[start Source passage]

Monday, September 29, 2008

Blinded By Sight

Hello from Atlanta!
I'm here until Wednesday visiting my cousins and today I went to visit this new exhibit that just opened on August 31st called "Dialog in the Dark". The premise of the exhibit is to demonstrate how much people rely on sight and how when sight is taken away, your other senses are maximized. Each person on the tour is fit with their own cane, yes, as in canes that most blind people use to navigate the world every day.
In the beginning, there is an audio clip that describes how little attention is paid to the world using 4 of the 5 senses. These 4 senses work in the world regardless of whether or not it is light out or not. Chocolate will taste like chocolate even in the dark, and a rose will smell like a rose in the dark. But sight... sight is the only sense that loses it's power when the lights go out. And when you think about, ever since man discovered fire he has been working to obliterate darkness and all the presumed dangers that go with it.

[end Source passage]

Written exercise: Resume the blog post about the "Dialog in the Dark" exhibit, picking up after its final sentence. The material that comes after this text is not needed for the task.

[start Given data]

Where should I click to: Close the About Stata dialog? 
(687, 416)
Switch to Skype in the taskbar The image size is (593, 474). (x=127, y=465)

[end Given data]

Response to this exercise:
As the audio clip ends, the lights begin to dim and eventually the room is a pit of darkness and I couldn't even see my own hand in front of my face. Our tour guide walks in and guides us into the next room which is a forest. I feel a breeze, I hear the birds, and I cross a bridge I felt the water from a waterfall. The entire tour lasts us an hour and through each room we walked through, I learned how to "see" things with my hands, ears, and nose. The one that seemed most interesting was when we went through a supermarket because most foods I recognized by seeing them, took me nearly twice as long to recognize by feeling (this was the second room I think during the tour). The other was when we had to simulate walking across the street, which btw, is A LOT harder than it seems doing without sight.
Before the end of the tour was "Dialog in the Dark" where we sat in the dark, in a cafe and asked questions. Our tour guide, Darren, was actually blind. He was born 3 months premature and lost most of his eye sight from too much exposure to oxygen when he was placed in a incubator following his birth. Up until the age of 7, he could still read most things if they were in large print. But he had about 14 eye surgeries between the ages of 7 and 8, pretty much eliminating what little eyesight he had left.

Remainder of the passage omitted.